Image generation guide for Android

The MediaPipe Image Generator task lets you generate images based on a text prompt. This task uses a text-to-image model to generate images using diffusion techniques.

The task accepts a text prompt as input, along with an optional condition image that the model can augment and use as a reference for generation. Image Generator can also generate images based on specific concepts provided to the model during training or retraining. For more information, see customize with LoRA.

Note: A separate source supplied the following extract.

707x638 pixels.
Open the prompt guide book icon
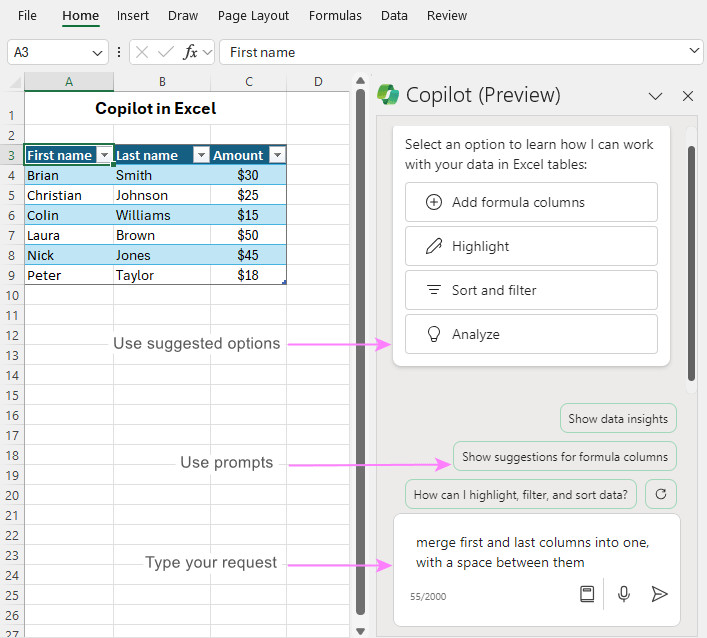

The code sample described in these instructions is available on GitHub. For more information about the capabilities, models, and configuration options of this task, see the Overview.

Code example

The MediaPipe Tasks example code is a basic implementation of a Image Generator app for Android. You can use the app as a starting point for your own Android app, or refer to it when modifying an existing app. The Image Generator example code is hosted on GitHub.

Download the code

The following instructions show you how to create a local copy of the example code using the git command line tool.

To download the example code:

  1. Clone the git repository using the following command:
    git clone https://github.com/google-ai-edge/mediapipe-samples
    
  2. Optionally, configure your git instance to use sparse checkout, so you have only the files for the Image Generator example app:
    cd mediapipe
    git sparse-checkout init --cone
    git sparse-checkout set examples/image_generation/android
    

After creating a local version of the example code, you can import the project into Android Studio and run the app. For instructions, see the Setup Guide for Android.

Key components

The following files contain the crucial code for this image generation example application:

  • ImageGenerationHelper.kt: Initializes the task and handles the image generation.
  • DiffusionActivity.kt: Generates images when plugins or LoRA weights are not enabled.
  • PluginActivity.kt: Implements the plugin models, which enables users to provide a condition image as an input.
  • LoRAWeightActivity.kt: Accesses and handles the LoRA weights, which are used to customize foundation models and enable them to generate images of specific concepts.

Setup

This section describes key steps for setting up your development environment and code projects specifically to use Image Generator. For general information on setting up your development environment for using MediaPipe tasks, including platform version requirements, see the Setup guide for Android.

Dependencies

The Image Generator task uses the com.google.mediapipe:tasks-vision-image-generator library. Add this dependency to the build.gradle file of your Android app:

dependencies {
    implementation 'com.google.mediapipe:tasks-vision-image-generator:latest.release'
}

For devices with Android 12 (API 31) or higher, add the native OpenCL library dependency. For more information, see the documentation on the uses-native-library tag.

Add the following uses-native-library tags to the AndroidManifest.xml file:

<uses-native-library android:name="libOpenCL.so" android:required="false" />
<uses-native-library android:name="libOpenCL-car.so" android:required="false"/>
<uses-native-library android:name="libOpenCL-pixel.so" android:required="false" />

Model

The MediaPipe Image Generator task requires a trained foundation model that is compatible with this task. After downloading a model, install the required dependencies and convert ther model into a suitable a suitable format. Then, push the converted model to the Android device.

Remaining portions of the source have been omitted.